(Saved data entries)
== Segment start ==
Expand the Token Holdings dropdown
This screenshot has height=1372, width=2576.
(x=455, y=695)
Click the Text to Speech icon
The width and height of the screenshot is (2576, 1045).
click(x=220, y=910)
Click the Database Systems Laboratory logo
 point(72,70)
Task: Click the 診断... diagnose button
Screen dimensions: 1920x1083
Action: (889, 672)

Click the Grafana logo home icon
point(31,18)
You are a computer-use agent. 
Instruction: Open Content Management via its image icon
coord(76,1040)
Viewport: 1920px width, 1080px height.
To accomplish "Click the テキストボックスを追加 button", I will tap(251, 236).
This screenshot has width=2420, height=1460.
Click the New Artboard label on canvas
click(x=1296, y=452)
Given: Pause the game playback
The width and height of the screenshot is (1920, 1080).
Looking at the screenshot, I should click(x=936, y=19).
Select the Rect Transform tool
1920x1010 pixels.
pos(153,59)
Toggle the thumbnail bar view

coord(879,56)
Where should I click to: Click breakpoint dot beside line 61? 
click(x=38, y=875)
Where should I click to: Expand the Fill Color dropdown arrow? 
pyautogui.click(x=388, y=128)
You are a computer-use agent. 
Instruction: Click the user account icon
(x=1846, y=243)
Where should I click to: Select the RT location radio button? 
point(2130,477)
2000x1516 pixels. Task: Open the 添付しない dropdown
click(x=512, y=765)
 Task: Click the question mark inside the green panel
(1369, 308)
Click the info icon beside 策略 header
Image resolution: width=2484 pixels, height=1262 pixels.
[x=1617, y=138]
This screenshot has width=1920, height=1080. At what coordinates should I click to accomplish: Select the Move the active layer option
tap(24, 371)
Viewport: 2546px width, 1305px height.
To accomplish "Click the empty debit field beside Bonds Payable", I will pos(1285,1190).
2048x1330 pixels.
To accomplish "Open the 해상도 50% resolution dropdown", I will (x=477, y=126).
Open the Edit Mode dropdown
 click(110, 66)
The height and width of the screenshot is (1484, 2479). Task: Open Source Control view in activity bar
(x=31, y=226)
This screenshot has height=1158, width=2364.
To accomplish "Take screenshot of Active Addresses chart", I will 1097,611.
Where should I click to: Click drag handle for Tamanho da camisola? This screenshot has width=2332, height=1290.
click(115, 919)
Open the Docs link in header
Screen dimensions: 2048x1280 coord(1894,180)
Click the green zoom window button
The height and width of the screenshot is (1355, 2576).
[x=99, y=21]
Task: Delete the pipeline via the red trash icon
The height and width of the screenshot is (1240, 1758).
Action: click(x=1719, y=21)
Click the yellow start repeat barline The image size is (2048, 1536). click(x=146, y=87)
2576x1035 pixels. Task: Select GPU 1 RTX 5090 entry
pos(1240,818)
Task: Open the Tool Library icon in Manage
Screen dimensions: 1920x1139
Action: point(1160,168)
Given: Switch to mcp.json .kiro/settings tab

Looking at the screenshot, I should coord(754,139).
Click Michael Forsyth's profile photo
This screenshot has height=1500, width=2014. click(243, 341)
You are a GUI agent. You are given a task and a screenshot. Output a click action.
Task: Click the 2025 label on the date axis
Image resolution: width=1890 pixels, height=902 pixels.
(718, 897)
== Segment end ==
What the task asks — Every line above from the line with "Task: Click the 診断... diagnose button" to the line with "This screenshot has width=2420, height=1460." is wanted, ends included; write them out exactly and add no other line.

Your solution —
Task: Click the 診断... diagnose button
Screen dimensions: 1920x1083
Action: (889, 672)

Click the Grafana logo home icon
point(31,18)
You are a computer-use agent. 
Instruction: Open Content Management via its image icon
coord(76,1040)
Viewport: 1920px width, 1080px height.
To accomplish "Click the テキストボックスを追加 button", I will tap(251, 236).
This screenshot has width=2420, height=1460.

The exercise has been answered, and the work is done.